■ Task to complete
Within the material below, count every line with the string "icon". Give no more than the number.

■ Materials provided
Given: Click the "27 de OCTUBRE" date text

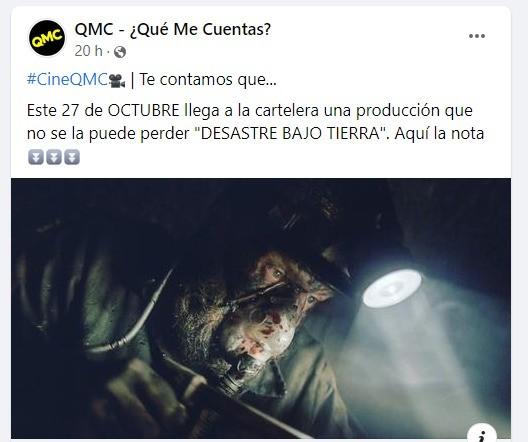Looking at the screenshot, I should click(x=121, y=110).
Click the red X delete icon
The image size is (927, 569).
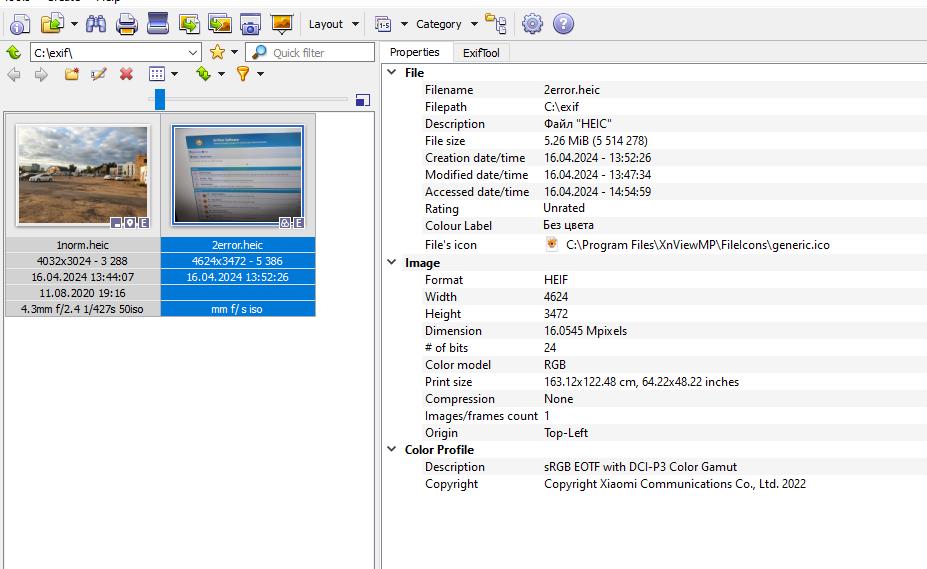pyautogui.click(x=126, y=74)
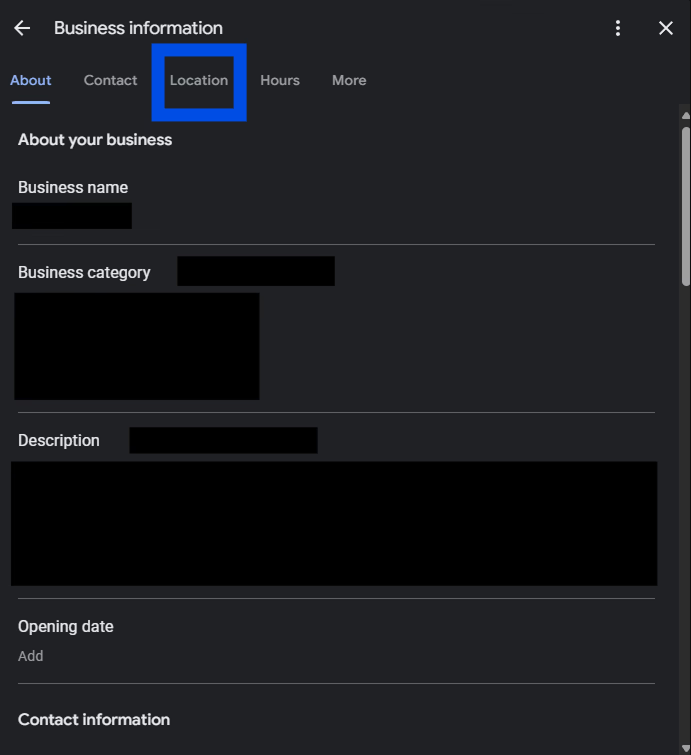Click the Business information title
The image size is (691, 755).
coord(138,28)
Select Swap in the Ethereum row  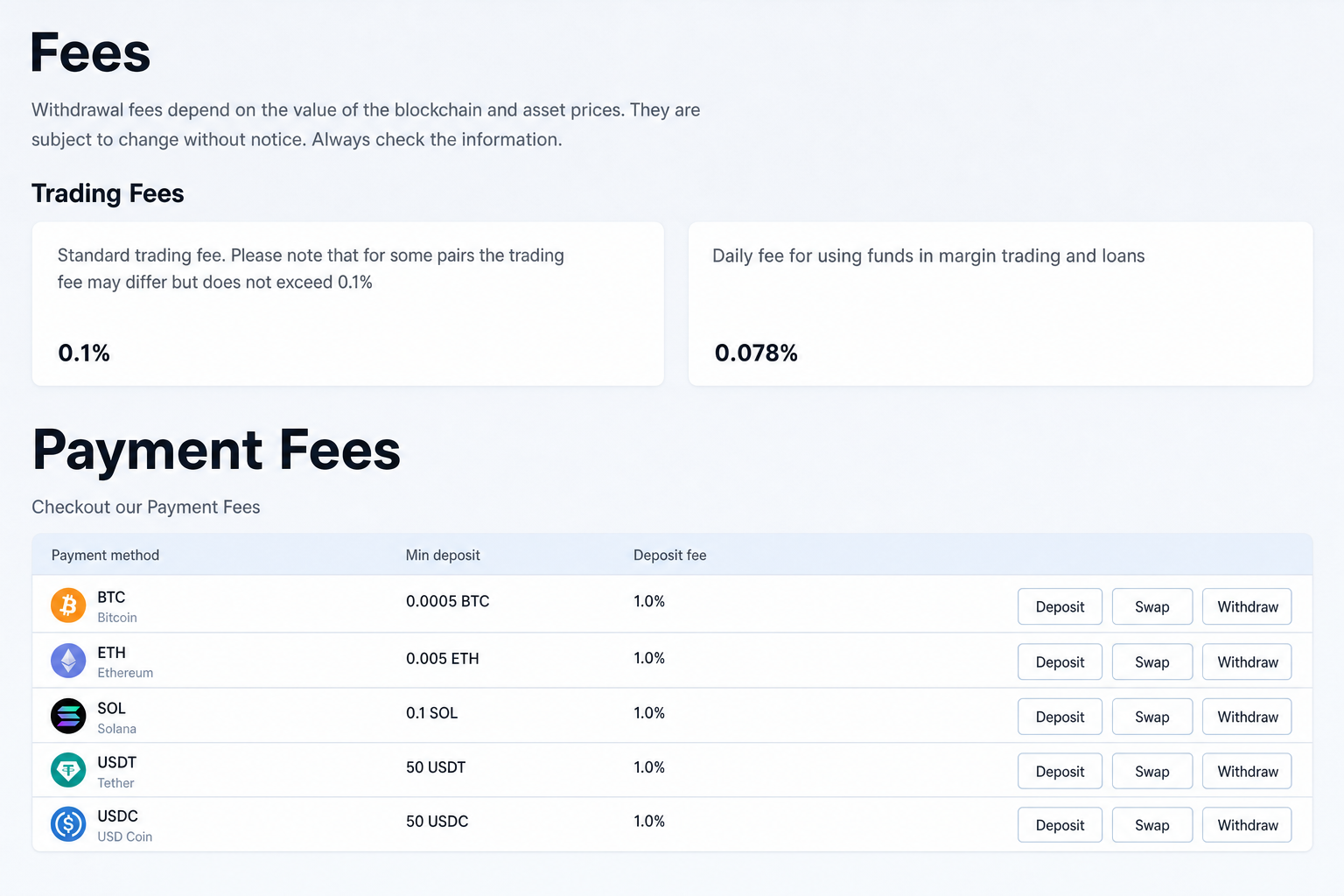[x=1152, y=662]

--

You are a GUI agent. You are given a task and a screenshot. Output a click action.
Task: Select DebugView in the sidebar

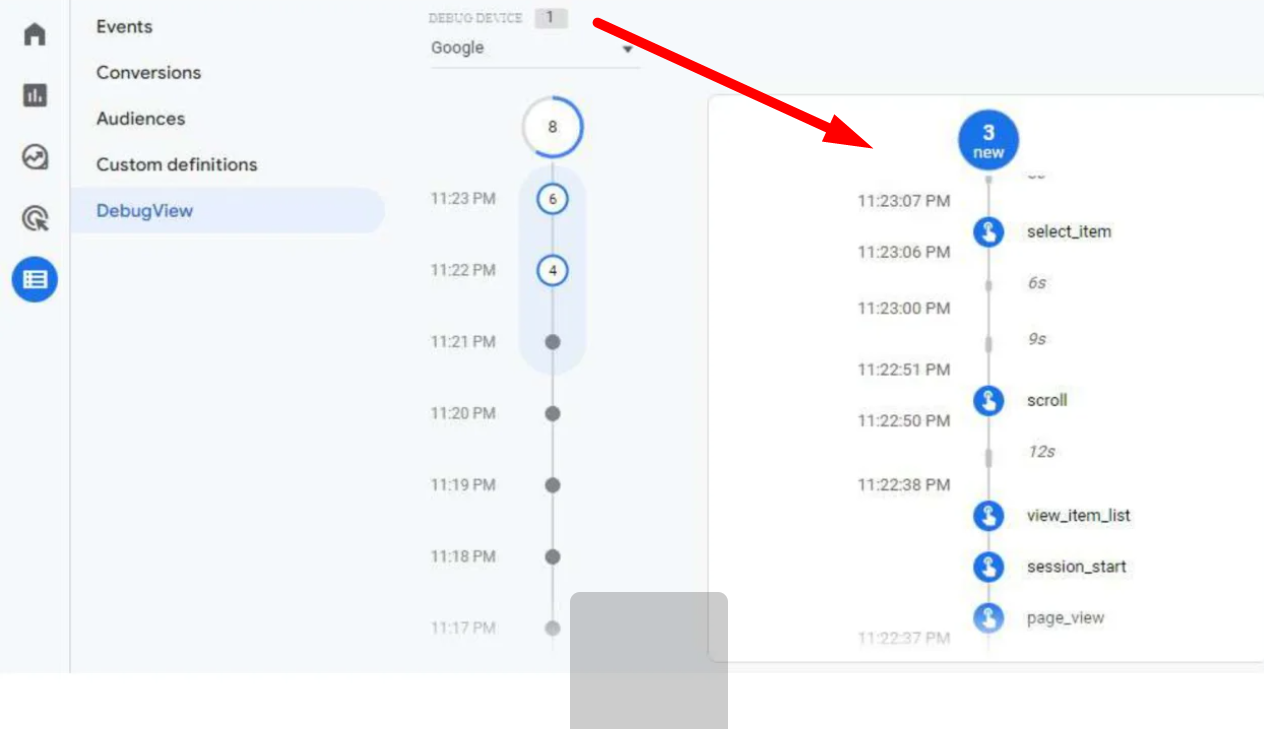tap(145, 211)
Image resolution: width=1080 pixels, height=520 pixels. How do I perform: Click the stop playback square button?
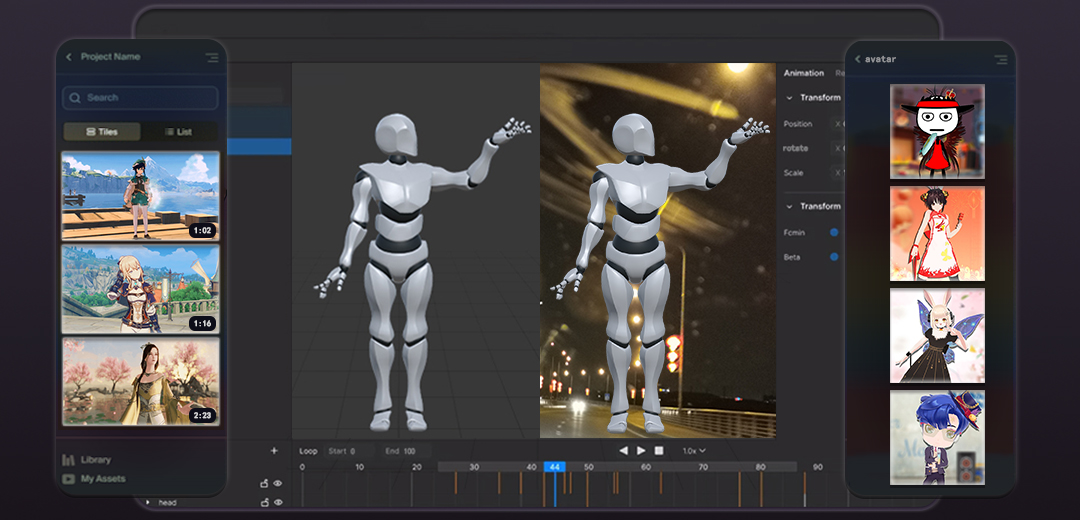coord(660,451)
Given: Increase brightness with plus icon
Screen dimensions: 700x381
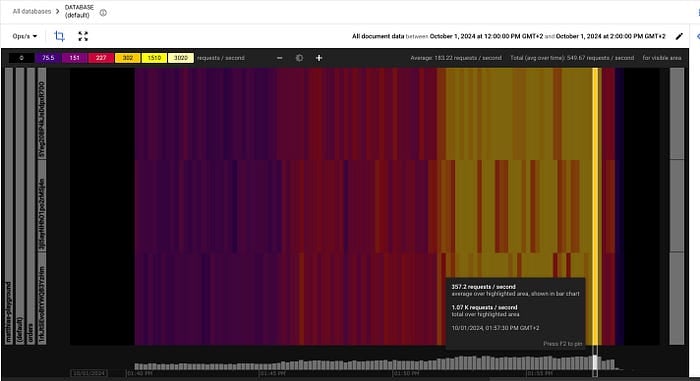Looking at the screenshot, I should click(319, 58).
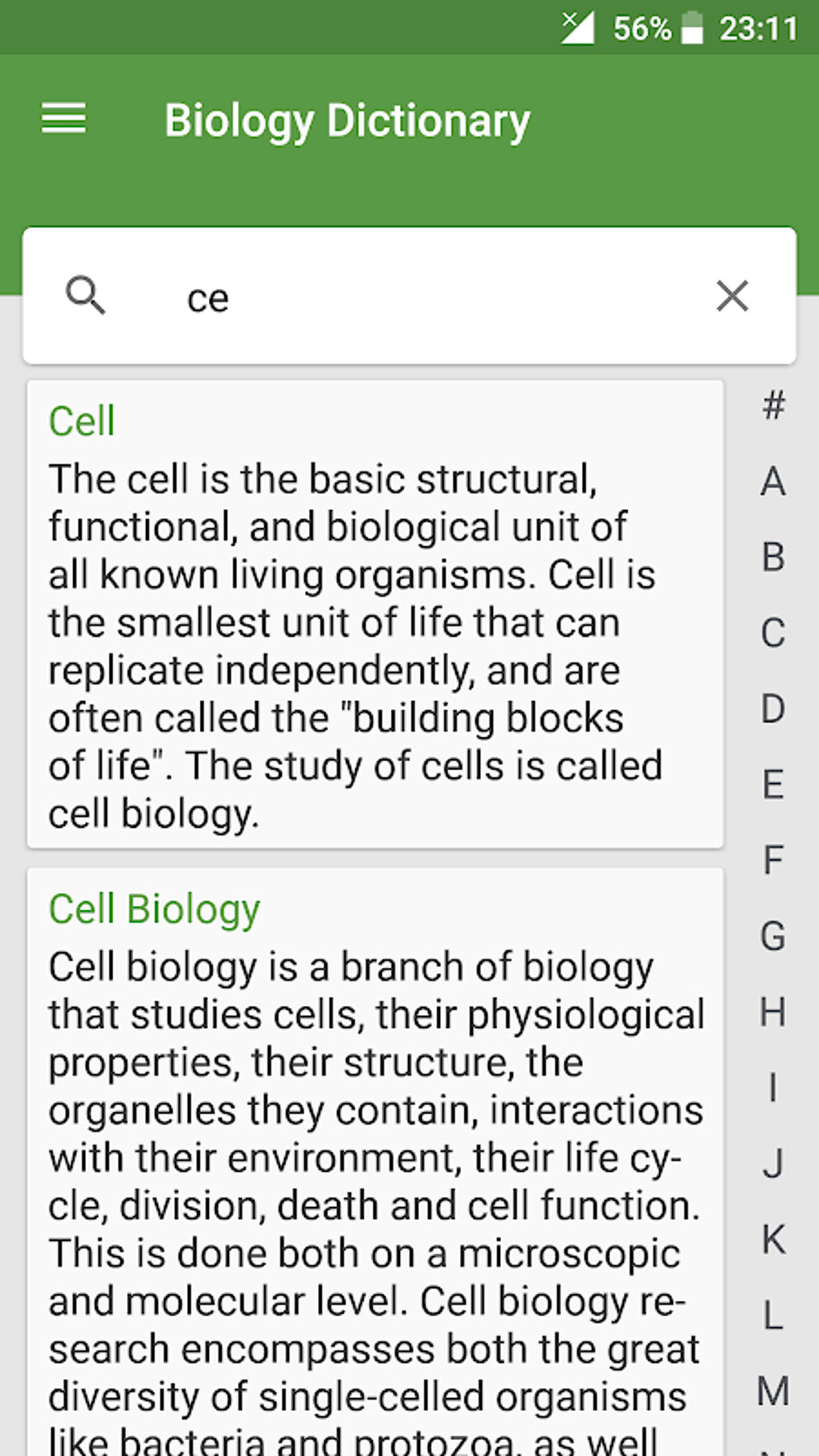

==

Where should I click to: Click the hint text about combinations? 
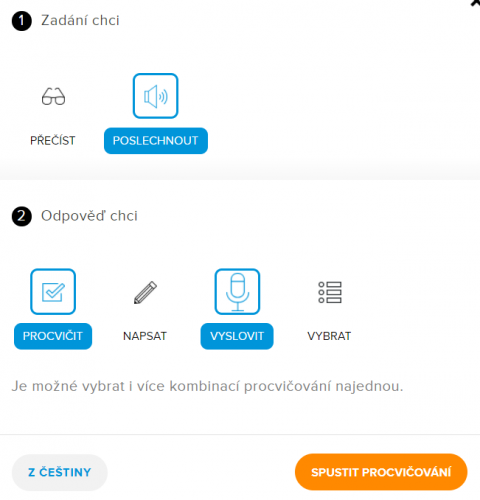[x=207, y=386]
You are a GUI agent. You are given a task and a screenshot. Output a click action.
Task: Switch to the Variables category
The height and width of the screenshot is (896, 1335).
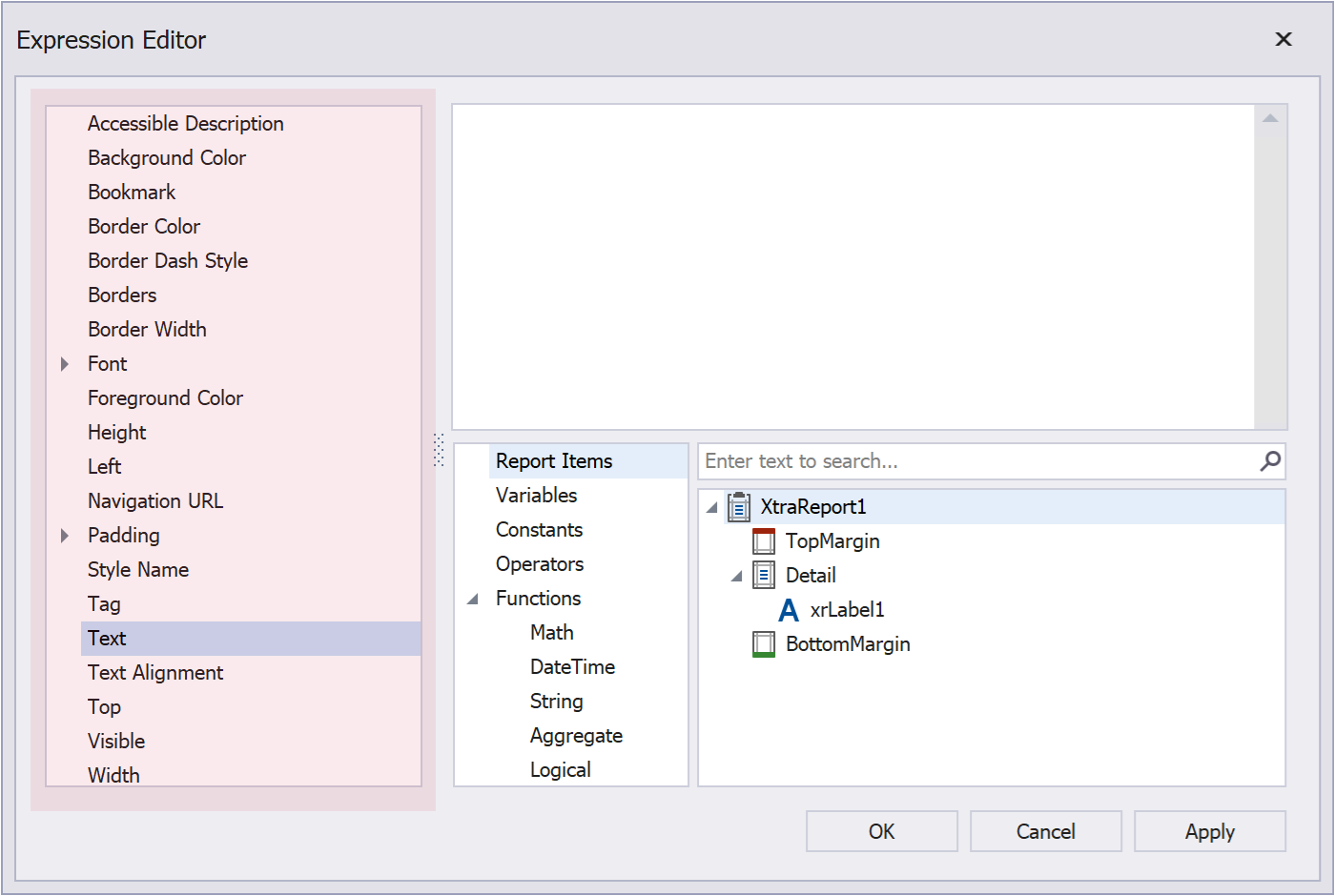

■ Output of the exercise
2